已知记录 >>
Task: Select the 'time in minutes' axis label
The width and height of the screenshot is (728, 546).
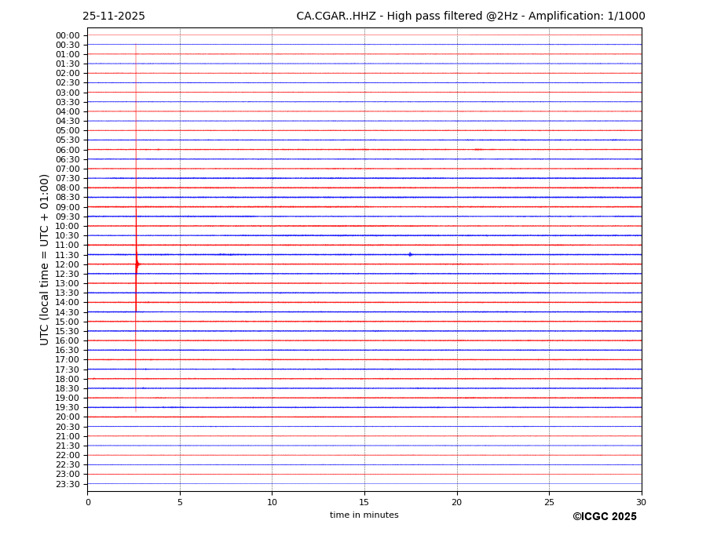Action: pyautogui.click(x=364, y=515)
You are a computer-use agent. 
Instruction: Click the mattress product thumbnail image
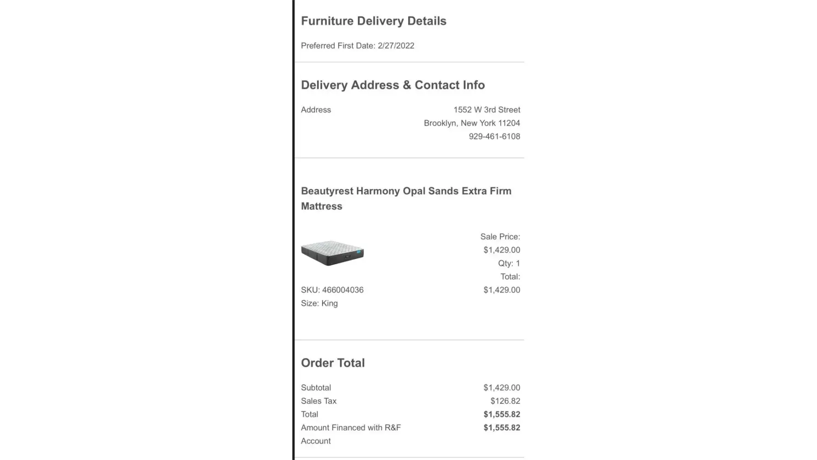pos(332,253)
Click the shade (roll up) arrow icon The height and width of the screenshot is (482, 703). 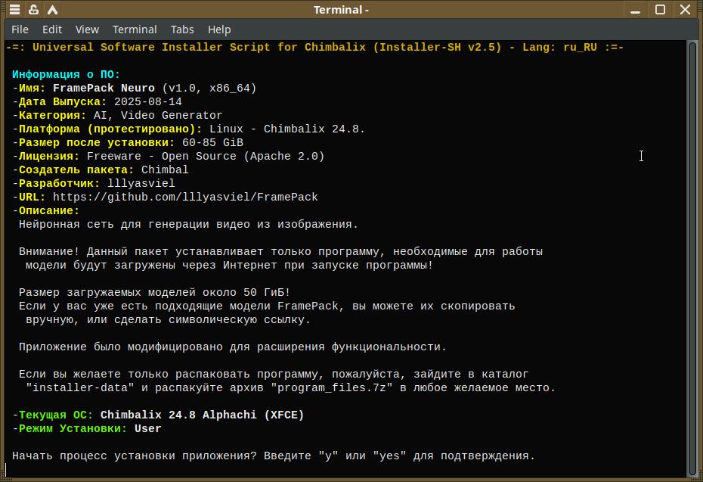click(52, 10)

==

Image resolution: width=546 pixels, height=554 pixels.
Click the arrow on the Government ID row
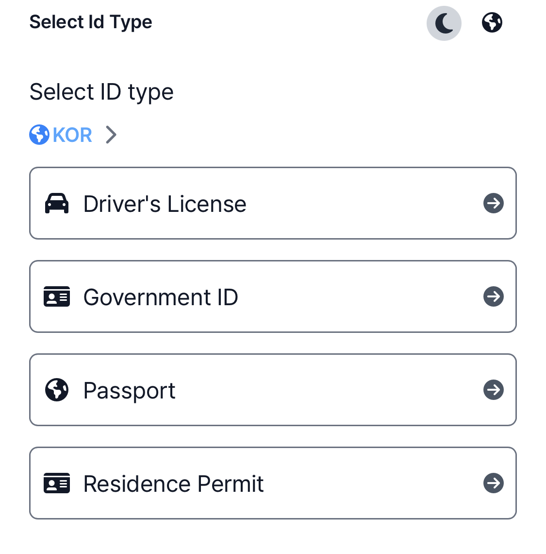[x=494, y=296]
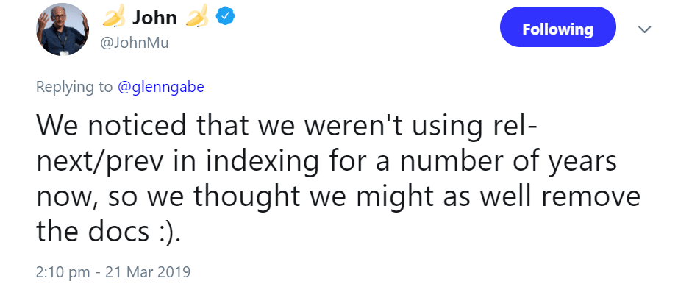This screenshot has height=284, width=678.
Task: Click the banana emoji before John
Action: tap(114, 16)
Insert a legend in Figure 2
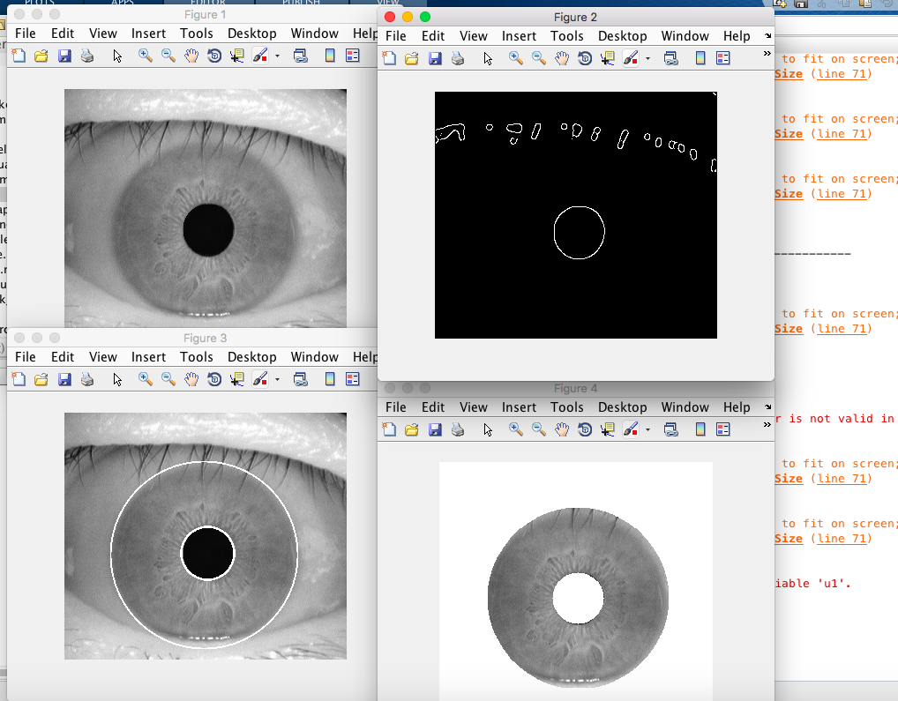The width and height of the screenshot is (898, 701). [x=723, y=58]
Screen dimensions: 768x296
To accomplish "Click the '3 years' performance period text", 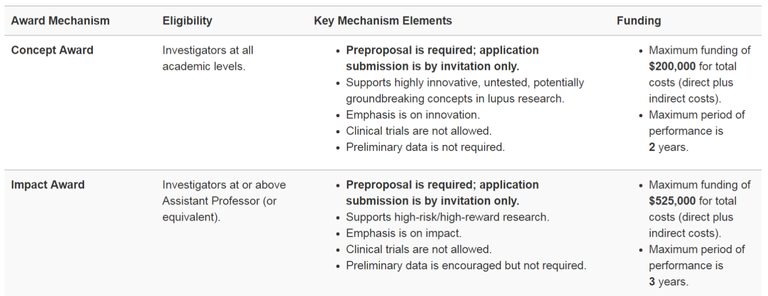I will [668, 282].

--

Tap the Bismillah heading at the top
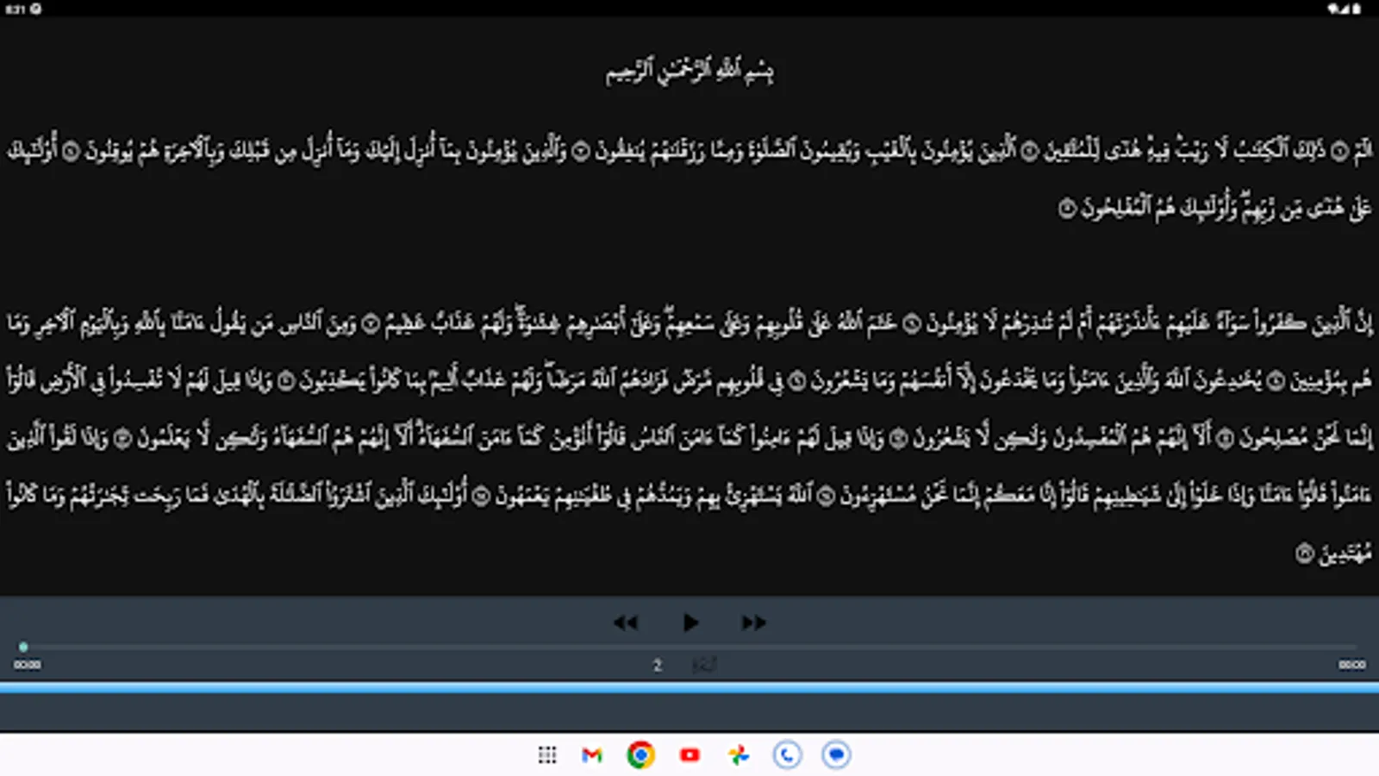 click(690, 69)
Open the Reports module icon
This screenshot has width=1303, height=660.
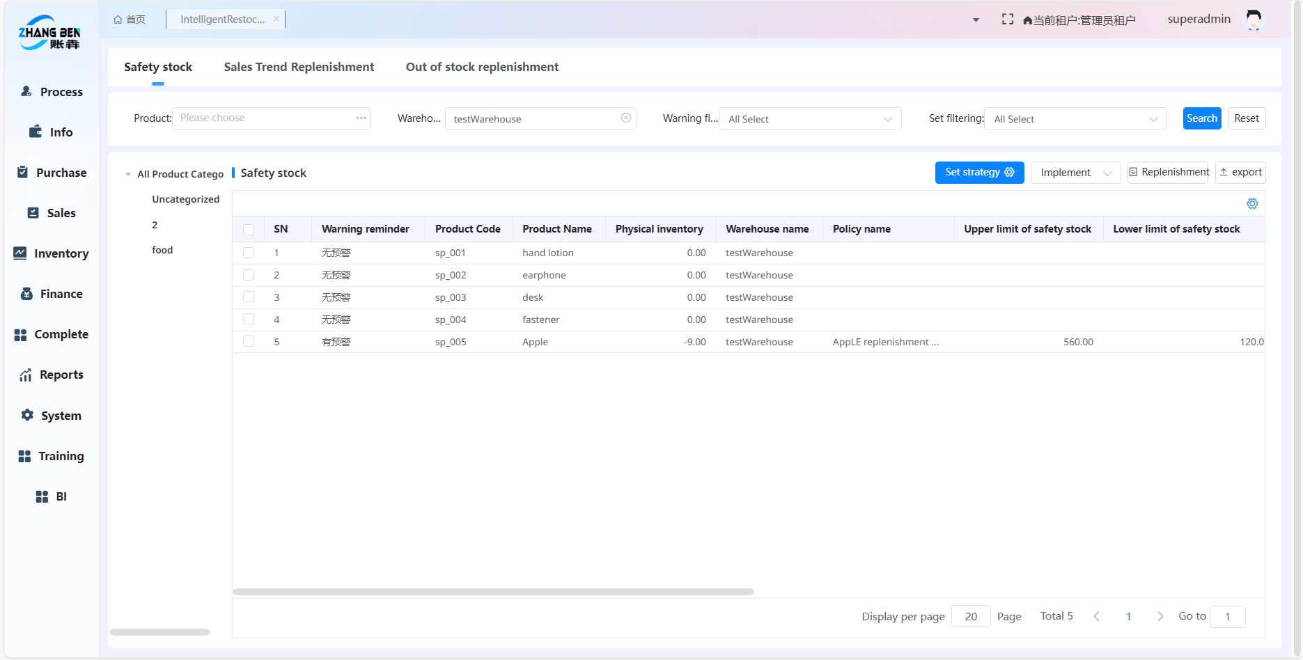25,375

任务要求 >>
请把记录中从含有“Image resolution: width=546”的那一行到含有“Action: tap(114, 16)”的那一行一字不差地重新输入，首尾两行都算在内，答案里不要带图片。

正确答案 >>
Image resolution: width=546 pixels, height=554 pixels.
Click the arrow on the Government ID row
[x=494, y=296]
This screenshot has height=284, width=678.
Task: Click the banana emoji before John
Action: tap(114, 16)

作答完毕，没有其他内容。